The old building, still housing books, is called the Radcliffe Camera, which once upon a time housed Biblical Studies reference material. Now, it houses history. Across the way, accessed by either above-ground street and grass or by underground tunnel, is the main library. In between, is the quod, which holds entry ways and a gift shop.
I will be spending my study time on the second floor (called the lower level).
The current library exhibit honors J. R. R. Tolkien. I did not realize that Tolkien drew his own illustrations. The exhibit was very creative (no photographs allowed!).

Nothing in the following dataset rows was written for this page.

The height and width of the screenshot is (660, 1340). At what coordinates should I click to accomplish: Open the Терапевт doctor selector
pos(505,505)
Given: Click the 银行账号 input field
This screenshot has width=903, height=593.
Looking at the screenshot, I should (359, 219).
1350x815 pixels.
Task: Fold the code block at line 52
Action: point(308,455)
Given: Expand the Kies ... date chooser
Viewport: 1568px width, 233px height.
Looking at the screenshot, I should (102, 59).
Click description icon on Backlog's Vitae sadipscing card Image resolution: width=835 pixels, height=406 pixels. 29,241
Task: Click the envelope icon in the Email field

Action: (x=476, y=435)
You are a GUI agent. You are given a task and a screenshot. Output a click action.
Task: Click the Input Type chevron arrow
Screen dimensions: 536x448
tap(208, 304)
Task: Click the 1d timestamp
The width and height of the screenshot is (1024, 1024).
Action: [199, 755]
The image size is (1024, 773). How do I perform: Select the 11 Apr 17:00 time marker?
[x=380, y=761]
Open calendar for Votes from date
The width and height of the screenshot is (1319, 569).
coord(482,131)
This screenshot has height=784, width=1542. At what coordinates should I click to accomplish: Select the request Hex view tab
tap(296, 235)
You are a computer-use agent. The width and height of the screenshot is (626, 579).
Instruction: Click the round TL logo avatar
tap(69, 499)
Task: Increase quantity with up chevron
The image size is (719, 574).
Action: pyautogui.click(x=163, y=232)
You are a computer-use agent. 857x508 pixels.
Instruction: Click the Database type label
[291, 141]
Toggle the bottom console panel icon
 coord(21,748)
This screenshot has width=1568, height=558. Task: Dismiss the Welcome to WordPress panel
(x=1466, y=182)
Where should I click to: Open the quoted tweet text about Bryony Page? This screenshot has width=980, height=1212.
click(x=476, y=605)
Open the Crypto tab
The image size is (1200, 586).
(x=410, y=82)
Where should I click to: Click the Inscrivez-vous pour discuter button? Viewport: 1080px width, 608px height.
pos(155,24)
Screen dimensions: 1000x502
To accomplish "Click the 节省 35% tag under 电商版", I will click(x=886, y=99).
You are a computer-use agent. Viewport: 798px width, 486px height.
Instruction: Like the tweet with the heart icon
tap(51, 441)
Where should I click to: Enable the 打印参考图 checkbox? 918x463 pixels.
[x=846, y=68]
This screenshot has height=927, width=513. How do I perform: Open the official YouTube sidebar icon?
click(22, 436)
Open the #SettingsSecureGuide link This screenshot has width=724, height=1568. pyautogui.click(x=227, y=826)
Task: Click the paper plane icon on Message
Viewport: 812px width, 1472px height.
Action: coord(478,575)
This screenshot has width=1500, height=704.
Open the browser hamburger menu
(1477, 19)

After viewing the exhibit, I entered the library to study. I sat first in Duke Humphrey’s library, where very old books are stored in shelves adjacent to work desks. This antique library served as a set for Harry Potter in the first two movies. It is extremely secure. I had to check my pack into a locker and only allowed to bring my computer. No food or drink or writing utensils. Access is granted only by special admission. A reader’s card which I obtained as a UK student grants me access. It was checked at two points of entry. The books at my study desk are alarm-bound so that any touch or movement will draw the attention of a librarian.
Apparently, a suburb sprung up in the Middle Ages, in which some of the residences still stand today. Nearby is the shop where Lewis Carroll’s little friend Alice Liddell bought her hard sugar candies. The shop is immortalized in Carroll’s Alice’s Adventures in Wonderland as “The Sheep Shop”. Presently, it is a gift shop that celebrates the literature. And across the street is Christ Church College.
Also went by the Oxford Castle, which features a prison that held infamous historical figures. I didn’t go on the tour, so … Wikipedia it!
The Bear claims to be Oxford’s oldest pub. Est. 1212.